I mean, I shared that all of this went down [00:06:00] over Mother's Day weekend, which of course has significance in and of itself. My daughter is four now, and I'm in that phase of realizing how quickly time passes, and I want to slow it down. But also, Mother's Day weekend is also the 10-year anniversary from when I lost my mom.
So I'm often reflecting on just how precious life is and how I don't wanna spend my entire life being stressed out. And also, I'm just a few weeks away from my 10-year anniversary of being diagnosed with MS, so I can't not help but think about how much stress impacts MS, the very thing I am putting so much effort into slowing down.
So there was a lot wrapped into that moment, and it just felt so good to process it personally, but then also to share it here, feeling like it was a true declaration. But I'm not gonna lie, shortly after I sent out that email [00:07:00] to share the episode with you, I had this moment of like Wait, is this episode going to help you?
Or was it just about me? Because when I share stories, I share them not to talk about myself. I share them to help you, because I know that's how we learn best, through stories. And also, I've heard from so many of you, when you are diagnosed with MS, you go online, and what do you see? All of the worst-case scenarios.

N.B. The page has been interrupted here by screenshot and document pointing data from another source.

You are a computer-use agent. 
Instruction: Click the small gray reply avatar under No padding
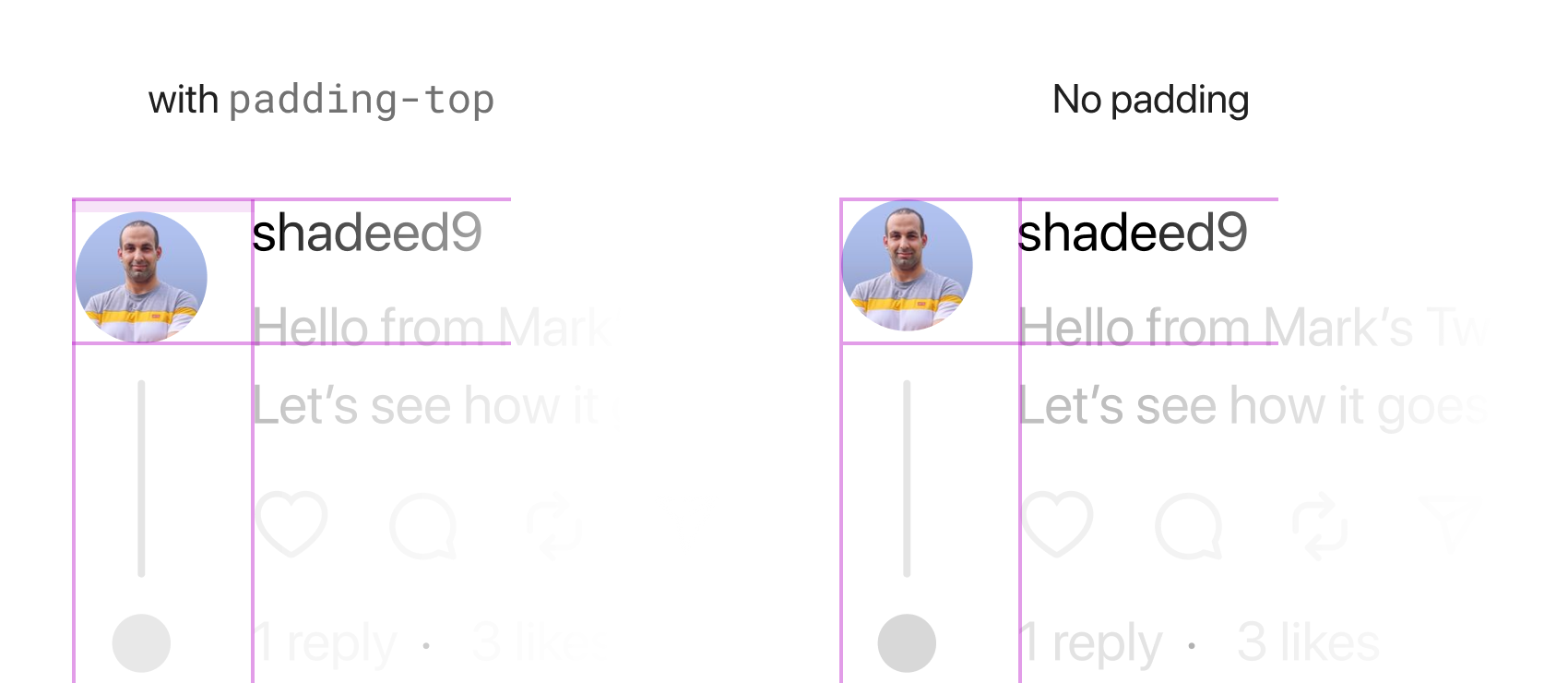coord(907,643)
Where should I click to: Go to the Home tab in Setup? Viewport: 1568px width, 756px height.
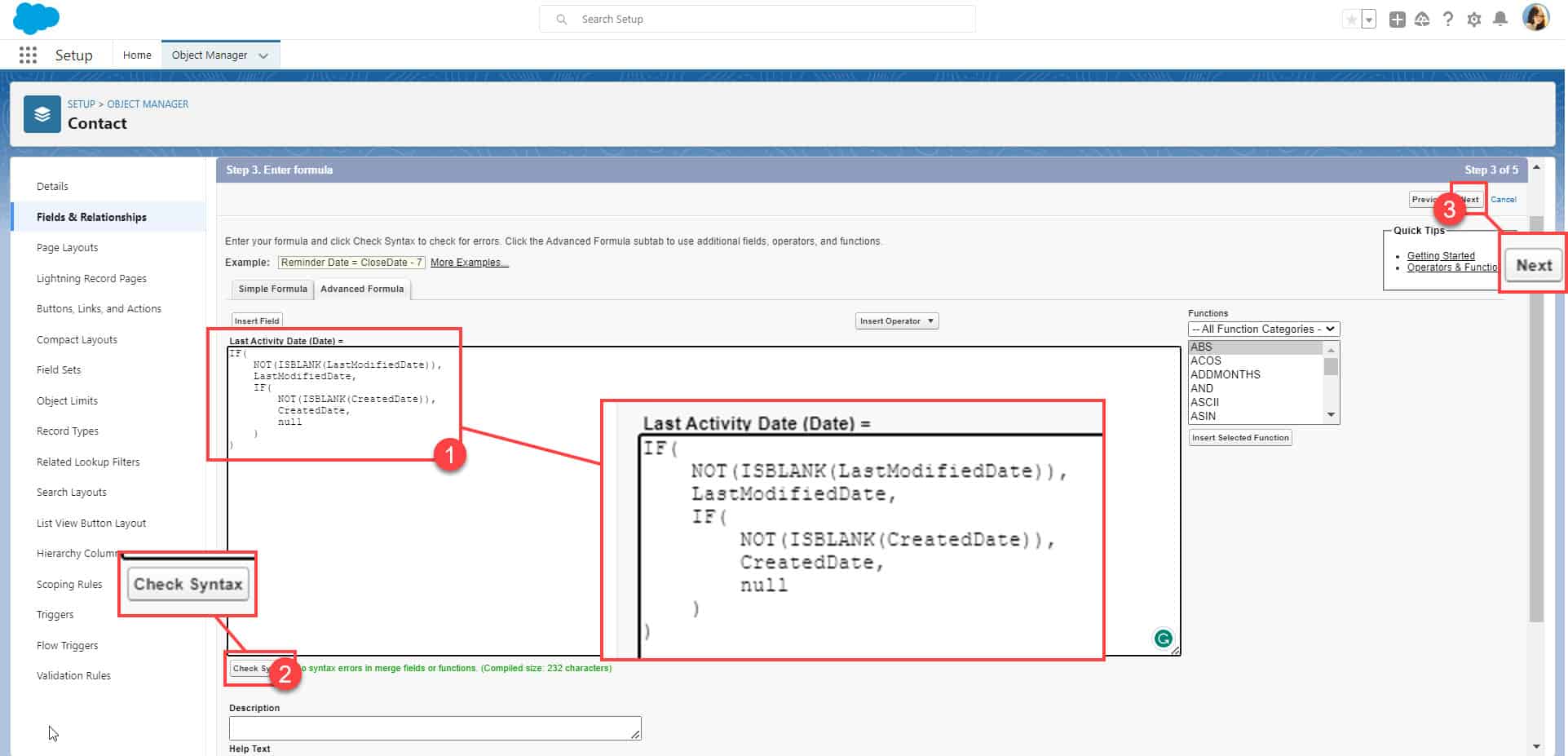pyautogui.click(x=136, y=55)
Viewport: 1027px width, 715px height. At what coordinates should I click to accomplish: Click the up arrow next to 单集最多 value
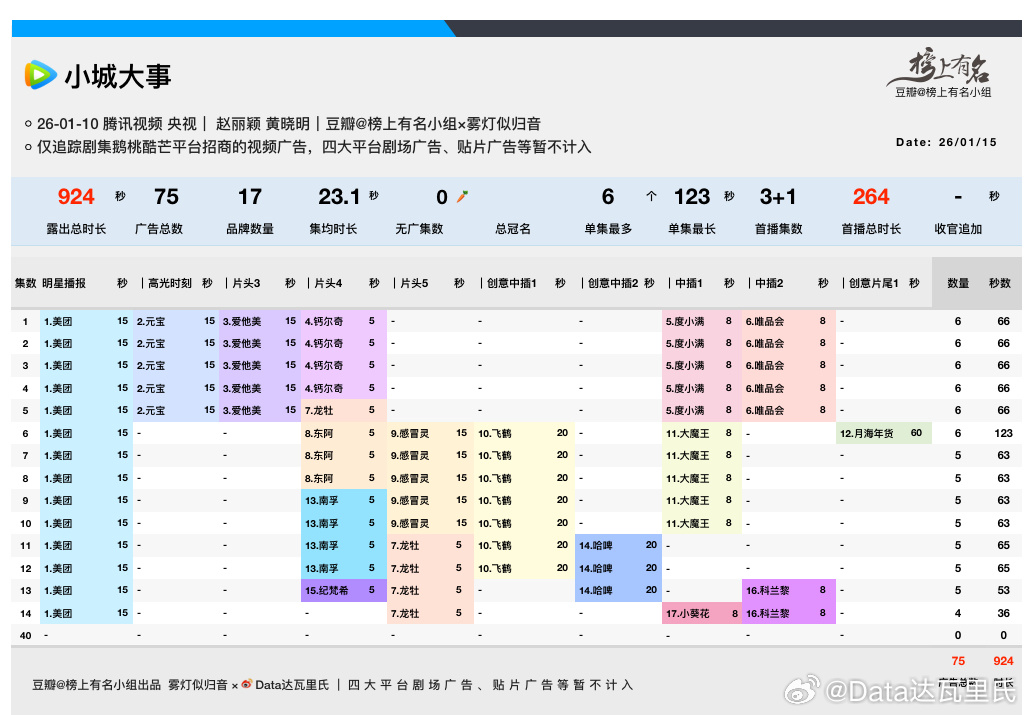[651, 197]
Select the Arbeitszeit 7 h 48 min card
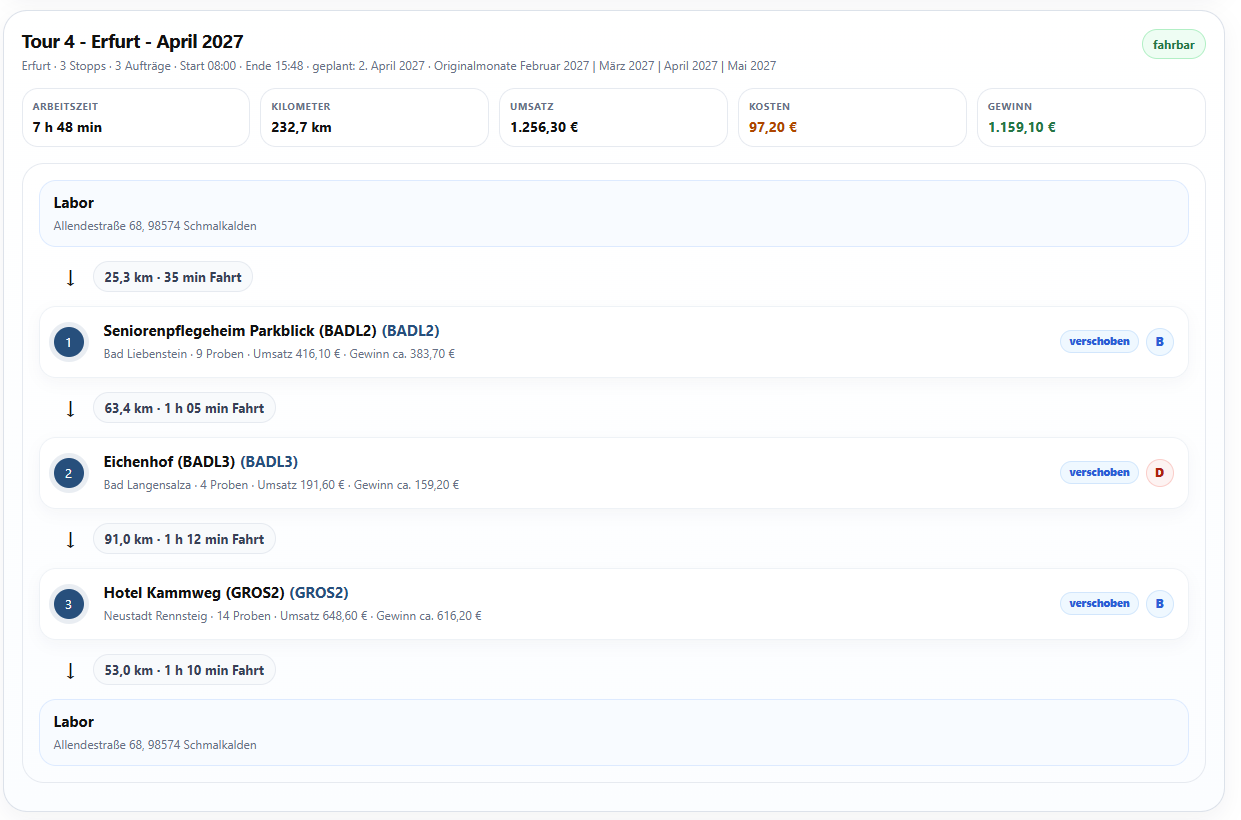Viewport: 1241px width, 820px height. point(135,118)
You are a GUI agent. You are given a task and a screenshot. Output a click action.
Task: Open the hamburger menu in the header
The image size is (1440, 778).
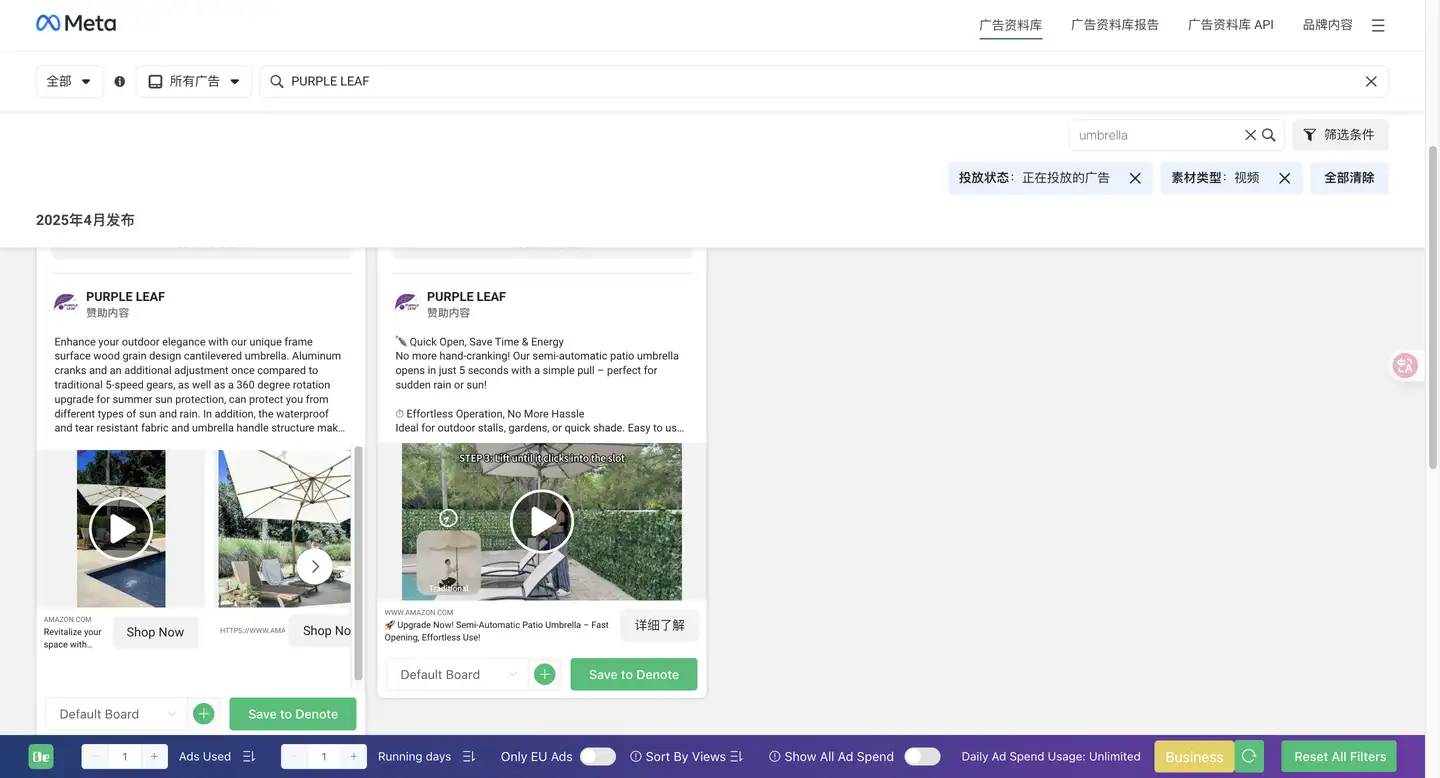(1378, 25)
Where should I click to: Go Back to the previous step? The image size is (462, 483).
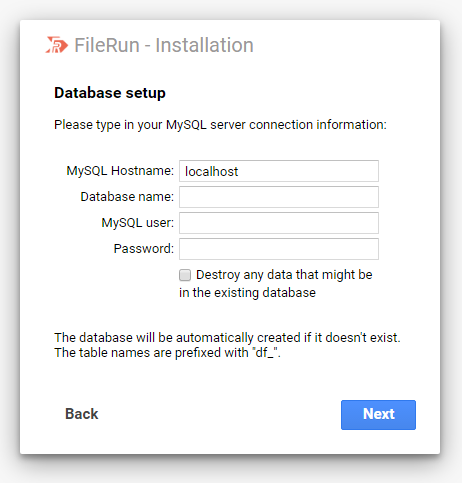(82, 414)
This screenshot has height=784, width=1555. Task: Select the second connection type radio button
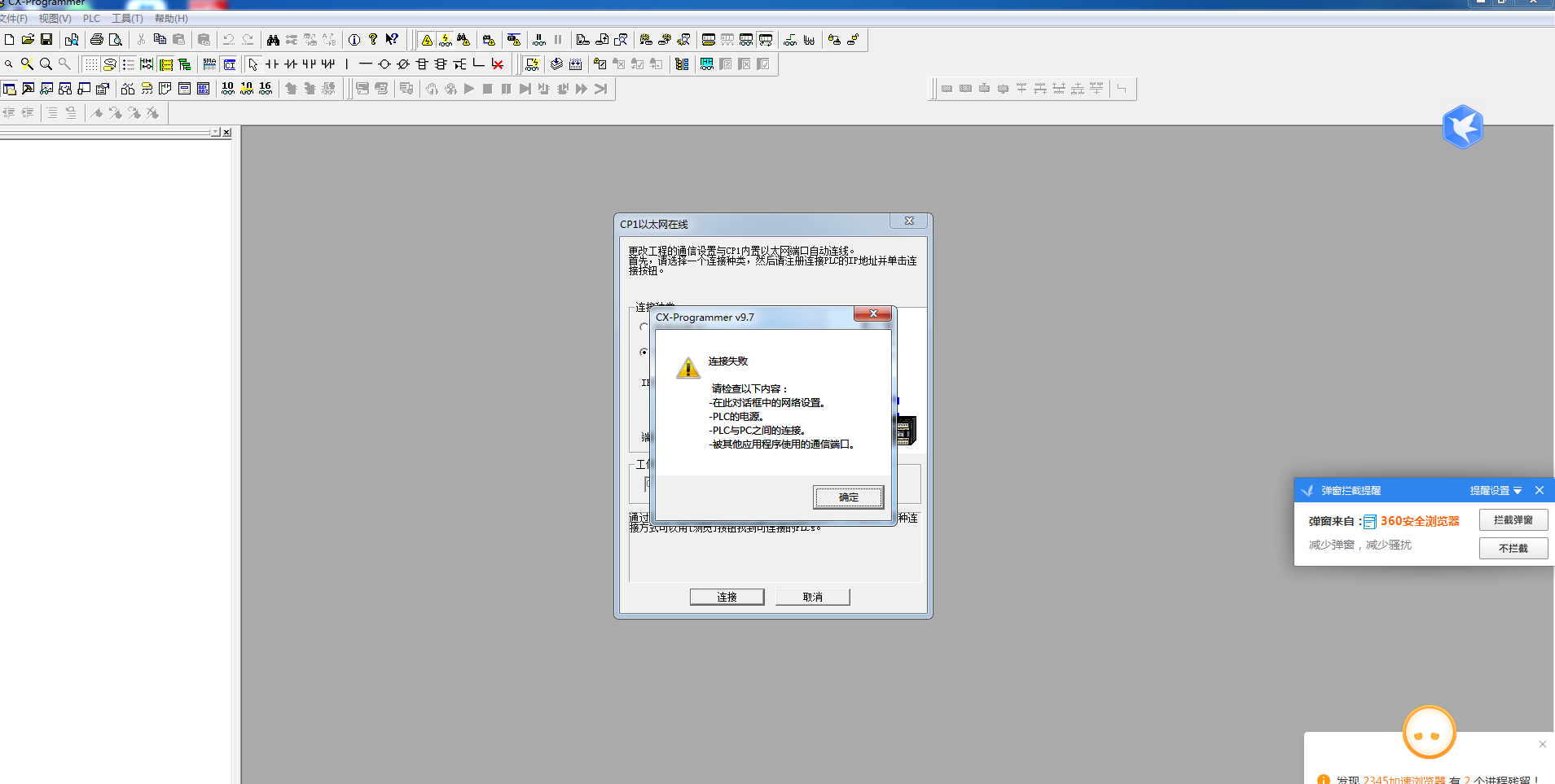pyautogui.click(x=644, y=353)
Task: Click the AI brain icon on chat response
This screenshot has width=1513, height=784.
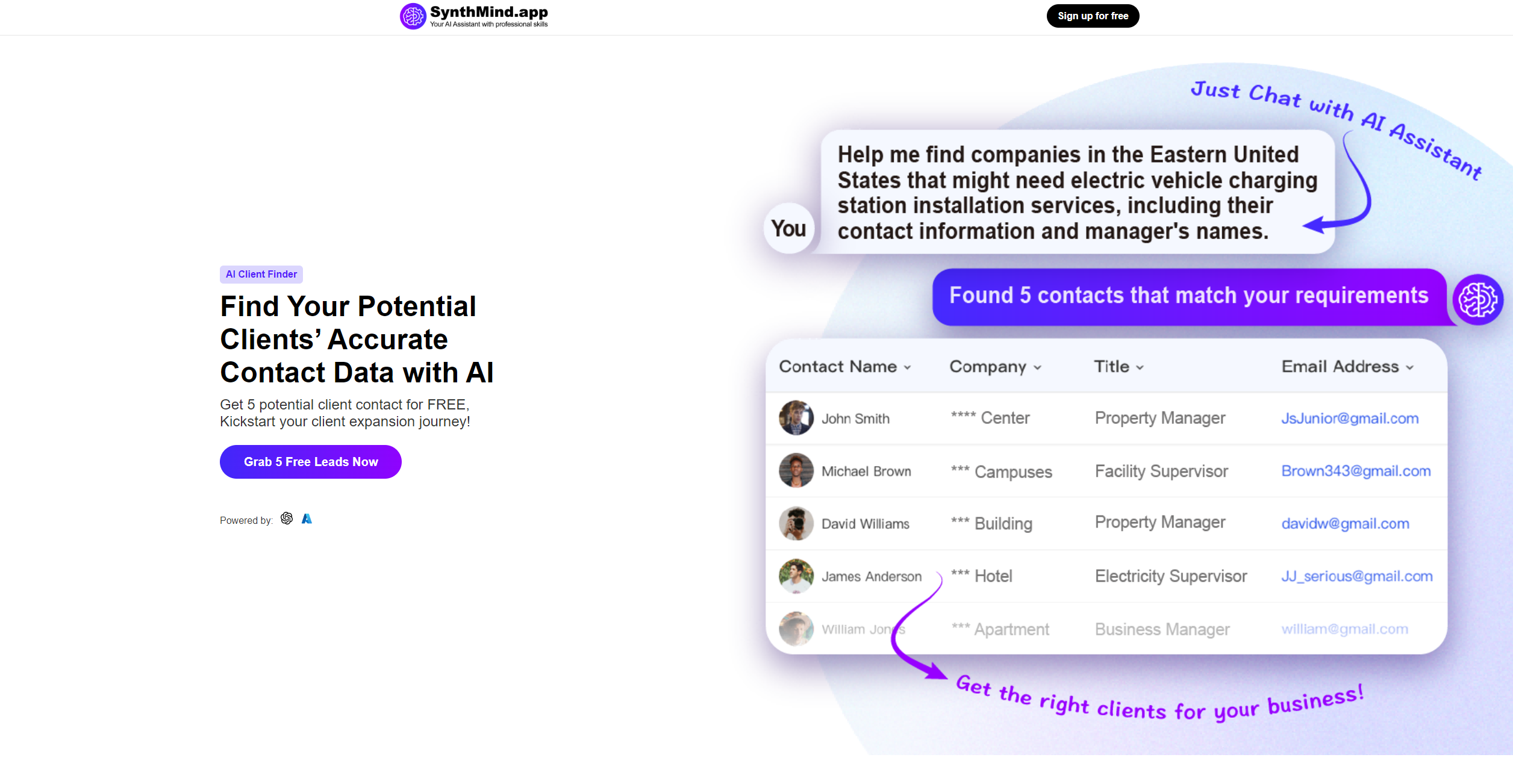Action: click(1479, 297)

You go on the Facebook groups, you see all the doom and gloom, right? Like, that's not what you want. You want stories of hope, and I don't know that necessarily last week's was the most uplifting, but it was definitely raw and real. And that is healing, not just for me, but I feel like it's healing for you as well when somebody else can put words to a feeling or an experience that you are having and haven't yet maybe fully processed.
I've actually had several women reach [00:08:00] out to me after attending my free master class that I teach on MS, and they say that they were literally in tears watching it because they finally felt like somebody understood them in a way that they have been feeling and believing that they were all alone in.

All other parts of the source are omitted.